June 24, 2008 at 10:34 am
I just discovered your site via Lenn’s post and I’d be interested to hear your thoughts on the Frisky Oyster’s local wine list (and how long you’ve been in charge of it and where you plan on taking it).
I’m from CT and visit the North Fork at least once per year (usually twice) for the last 5+ years. I keep notes of all my wine and food experiences. I last ate at the Frisky Oyster in March 2007 and made the following notes about the wine:
On Saturday night, the entire group of 12 was present and we hit The Frisky Oyster. I’ll knock off the wine first: The list had a lot of unique selections from a variety of locations, but very little from Long Island… and what they did have from Long Island was too expensive to start ordering for a table of 12 (prices often approached 3 times retail). Other than the Lieb Pinot Blanc that they served by the glass as we waited at the bar for our table, we did not have any Long Island selections with dinner.
(I’ll spare you the other 3 paragraphs about my food notes!)
On my last trip I ate at Vine and came away with the following sentiment:
I understand the desire of a “wine bar” to showcase unusual and unheard of varietals or regions, but they also need to understand this isn’t a wine bar in Manhattan or San Fran - - - this is in the heart of LI wine country. A good portion of their business comes from wine visitors and they wouldn’t be as successful without them. Any restaurant in a wine country (whether it is LI, Napa, Barossa, etc) should pay homage to their location. With $60+ wines by the glass, it would be very easy to have 20 – 25 selections from LI and still have 35+ alternate options. And in my opinion, I believe the pricing should be slanted to favor the LI producers. Restaurants should price LI bottles at much less than double retail while non-LI selections could be double+. It’s a give-and-take relationship and the restaurants should realize that much of their business is predicated on winery visitors, so they should do everything possible to repay the favor and feature the local wineries at attractive prices.
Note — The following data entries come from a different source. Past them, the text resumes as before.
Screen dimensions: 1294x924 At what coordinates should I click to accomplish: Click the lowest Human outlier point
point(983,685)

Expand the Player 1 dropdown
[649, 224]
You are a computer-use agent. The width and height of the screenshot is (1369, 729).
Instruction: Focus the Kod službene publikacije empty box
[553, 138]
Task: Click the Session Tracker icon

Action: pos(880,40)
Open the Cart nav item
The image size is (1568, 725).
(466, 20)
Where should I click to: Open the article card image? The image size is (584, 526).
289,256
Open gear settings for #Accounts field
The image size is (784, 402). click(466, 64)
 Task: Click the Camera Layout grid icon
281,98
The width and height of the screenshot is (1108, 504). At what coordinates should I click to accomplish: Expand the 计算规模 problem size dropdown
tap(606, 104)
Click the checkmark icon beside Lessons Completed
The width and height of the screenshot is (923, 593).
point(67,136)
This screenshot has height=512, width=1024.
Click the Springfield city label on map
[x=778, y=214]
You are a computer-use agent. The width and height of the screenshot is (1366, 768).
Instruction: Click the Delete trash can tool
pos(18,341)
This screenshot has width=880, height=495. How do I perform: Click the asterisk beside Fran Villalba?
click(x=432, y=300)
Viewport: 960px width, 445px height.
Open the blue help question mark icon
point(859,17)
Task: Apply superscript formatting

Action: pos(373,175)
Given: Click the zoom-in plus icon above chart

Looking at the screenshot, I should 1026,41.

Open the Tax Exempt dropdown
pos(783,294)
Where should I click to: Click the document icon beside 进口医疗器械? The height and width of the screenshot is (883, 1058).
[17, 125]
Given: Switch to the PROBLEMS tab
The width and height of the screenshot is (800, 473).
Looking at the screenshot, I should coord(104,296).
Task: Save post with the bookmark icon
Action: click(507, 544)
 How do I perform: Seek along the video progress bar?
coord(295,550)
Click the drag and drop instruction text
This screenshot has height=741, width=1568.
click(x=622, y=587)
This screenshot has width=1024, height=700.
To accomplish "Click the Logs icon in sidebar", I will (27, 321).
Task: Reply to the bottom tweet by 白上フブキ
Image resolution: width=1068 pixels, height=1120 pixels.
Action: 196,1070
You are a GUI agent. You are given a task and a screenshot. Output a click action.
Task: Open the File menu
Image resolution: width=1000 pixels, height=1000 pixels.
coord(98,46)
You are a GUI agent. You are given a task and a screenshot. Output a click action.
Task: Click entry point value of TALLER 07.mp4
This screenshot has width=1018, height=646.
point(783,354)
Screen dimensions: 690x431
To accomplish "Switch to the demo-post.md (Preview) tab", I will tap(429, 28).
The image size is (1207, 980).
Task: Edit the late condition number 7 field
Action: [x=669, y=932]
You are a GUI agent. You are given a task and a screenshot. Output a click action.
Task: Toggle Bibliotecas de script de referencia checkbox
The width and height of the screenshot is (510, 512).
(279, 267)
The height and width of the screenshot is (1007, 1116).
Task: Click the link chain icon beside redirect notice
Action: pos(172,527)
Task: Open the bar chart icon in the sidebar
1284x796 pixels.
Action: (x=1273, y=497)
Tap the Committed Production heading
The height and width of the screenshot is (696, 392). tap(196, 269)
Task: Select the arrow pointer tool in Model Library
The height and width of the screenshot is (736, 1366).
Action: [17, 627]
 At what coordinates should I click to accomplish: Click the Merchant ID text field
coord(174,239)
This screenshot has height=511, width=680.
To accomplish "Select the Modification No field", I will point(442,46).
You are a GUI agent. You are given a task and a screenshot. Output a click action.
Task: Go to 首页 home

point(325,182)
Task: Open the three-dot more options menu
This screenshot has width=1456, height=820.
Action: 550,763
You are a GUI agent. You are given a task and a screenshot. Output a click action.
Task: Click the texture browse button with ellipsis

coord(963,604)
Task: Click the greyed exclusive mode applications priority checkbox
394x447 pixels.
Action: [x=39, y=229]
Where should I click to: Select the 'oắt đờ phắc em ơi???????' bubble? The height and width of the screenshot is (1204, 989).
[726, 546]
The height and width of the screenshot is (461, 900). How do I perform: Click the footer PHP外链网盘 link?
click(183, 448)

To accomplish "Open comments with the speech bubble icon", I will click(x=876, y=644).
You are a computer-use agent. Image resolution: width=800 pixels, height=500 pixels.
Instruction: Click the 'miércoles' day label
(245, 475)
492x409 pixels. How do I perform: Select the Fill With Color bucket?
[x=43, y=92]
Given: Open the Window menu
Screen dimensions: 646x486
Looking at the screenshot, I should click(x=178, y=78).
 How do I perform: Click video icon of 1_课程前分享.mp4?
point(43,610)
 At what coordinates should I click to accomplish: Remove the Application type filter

Her post back to me a few days later was:

The Frisky wine list, which has under 20 reds and 20 whites, always has two local reds by the bottle and two local whites. Also there’s one local red and one local white by the glass.
As for messing with the way Dennis prices his wine, I’m not going there. He’s got a very successful business with lots of regulars that come year round.
I’ve been buying the wine since November and, since it seems to be working, I’ll stick with the format of wines off the beaten path. The list changes a lot, so that’s the direction it’s gone in and is going.

Too often it seems a problem with LI is that the local scene right on the North Fork hasn’t fully embraced itself. I have been to a few wine regions (Napa, Sonoma, Mendocino, Barossa, McLaren Vale) and I can assure you that their wine shops and restaurants are loaded with the local wines - - and in some cases they were 100% exclusive to their own region. It stands to reason that exposure (and to some extent, respect) will be a hard sell when even the locals aren’t fully onboard. I think part of the issue within Eileen’s question is heightened right where she works.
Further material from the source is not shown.